I left the army with no more fears, but also no more desire to speak out. I had been lucky. I had been stubborn and naive and idealistic, but I could not go on being a dreamer because such luck would not last.

Thousands of others must have experienced such an epiphany in the early 1990s. Money became the central topic of everyday talk. In 1992, the party replaced the "planned economy" with a policy of "communist market economy." It did not take long for people in Beijing to forget about Tiananmen. Silence, and the pain of the deaths, were replaced by a habit of joking when 1989 was brought up. It had been a different era, everybody had been young and immature, but reality had taught us a lesson. Now we had acquired the wisdom to look back and laugh at ourselves.

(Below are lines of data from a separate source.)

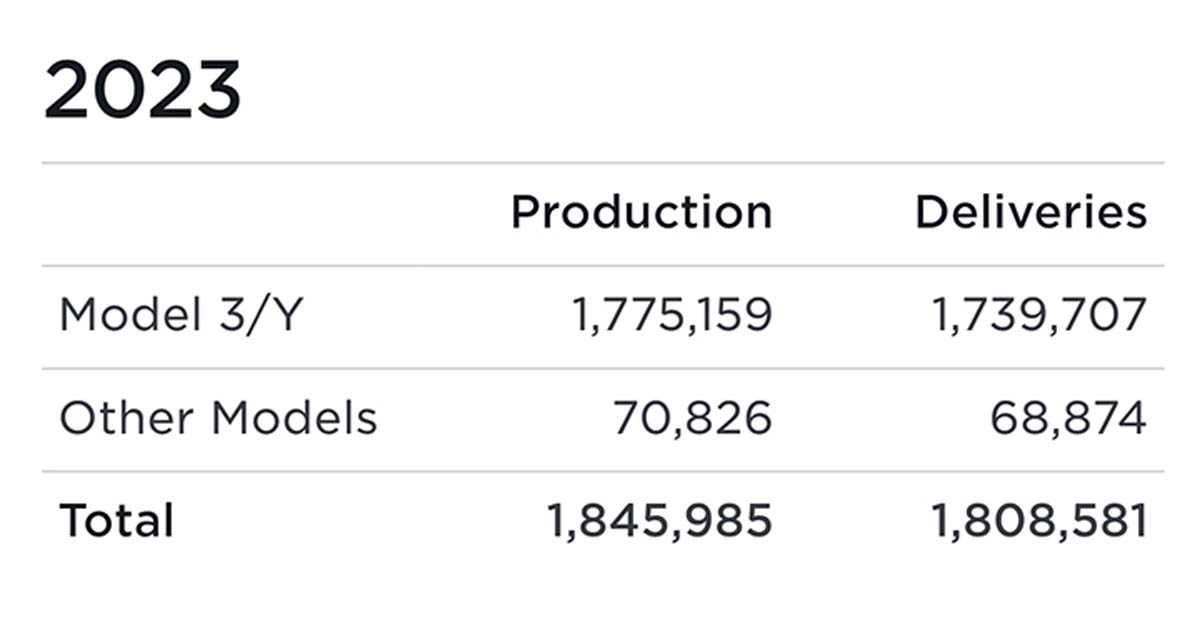
Task: Click the divider line under the 2023 heading
Action: point(602,163)
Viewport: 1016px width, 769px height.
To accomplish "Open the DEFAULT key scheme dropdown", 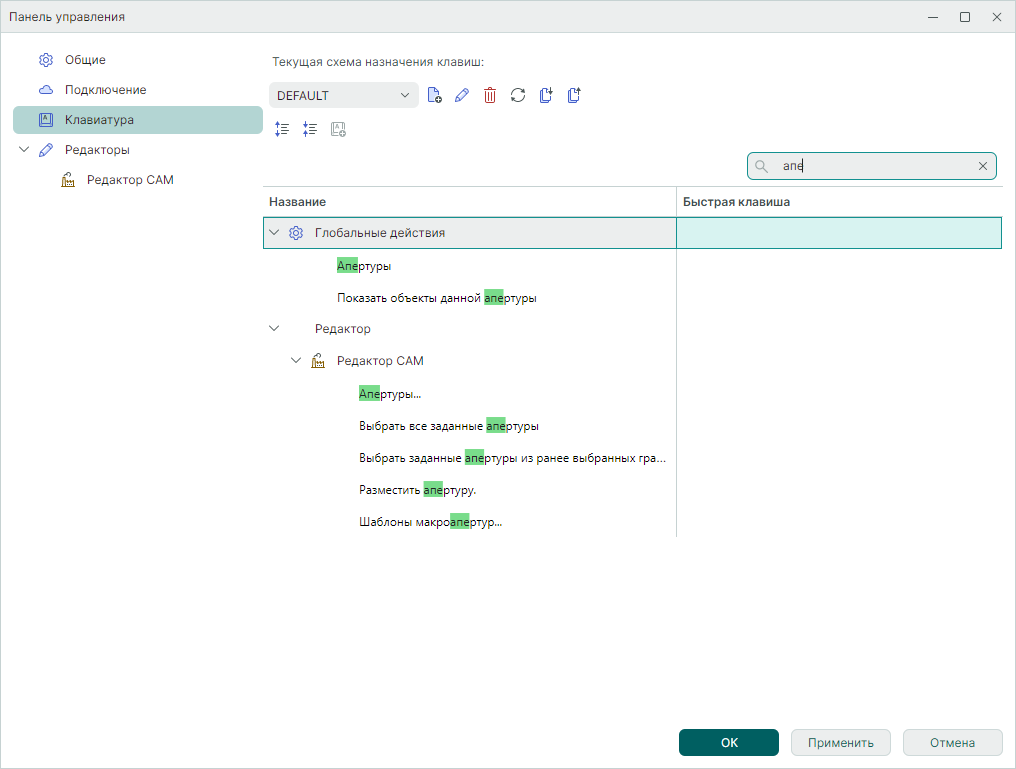I will (x=343, y=96).
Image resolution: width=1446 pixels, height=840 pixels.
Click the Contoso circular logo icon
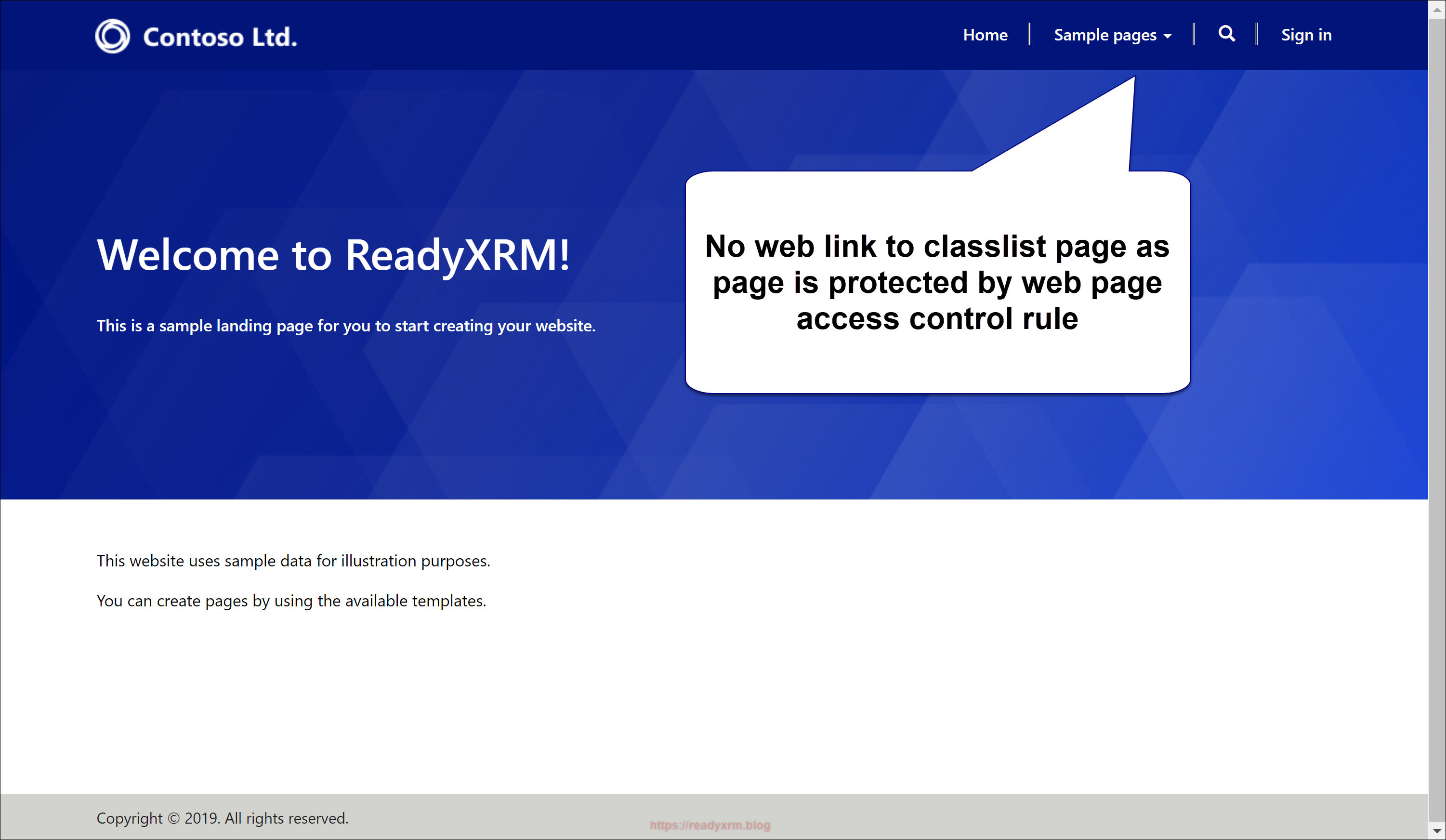[112, 36]
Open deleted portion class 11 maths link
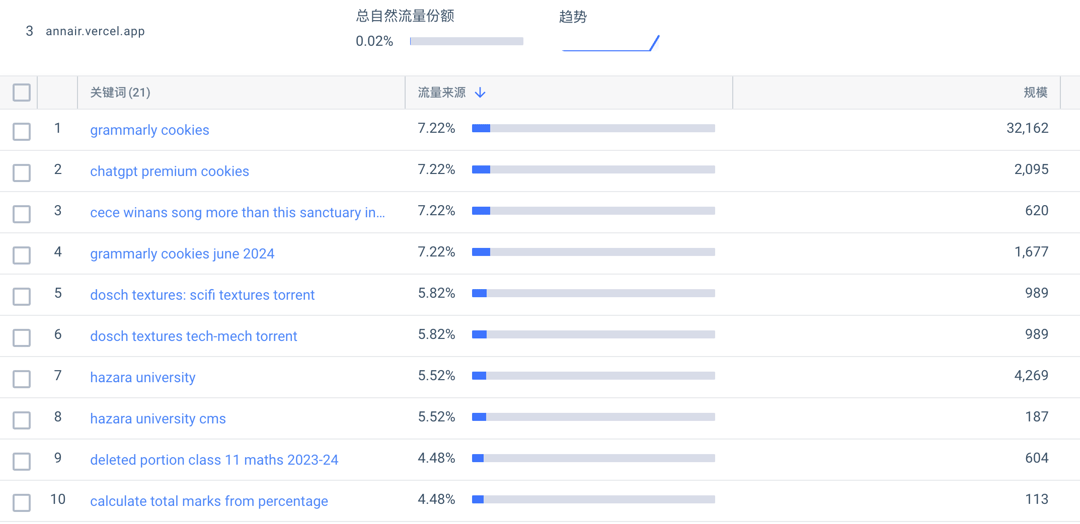Viewport: 1080px width, 524px height. pyautogui.click(x=214, y=460)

I spent my college years studying single-mindedly for one goal - to get into an American graduate school so I could leave the country. Of 110 graduates from the biology department in 1996, 70 went to America to study. Five years later, nearly 100 of us were in America. In the post-Tiananmen era, the dream of democracy was outdated, replaced by more immediate concerns for personal welfare. It was a success for the government too. A generation of young people had become either leavers, or collaborators.

I left my tape of "American Pie" for Lieutenant Chang when she gave me permission to leave her room at the end of our conversation. She did not understand English, but I always hoped she might understand the song. She was 24, still young enough for a different life. But when I told her so, she smiled and said that the army was the only life she had known since she had been 15. I asked her to come and visit me in Beijing; she agreed, but when we said farewell at the train station, both of us knew that we would never see each other again.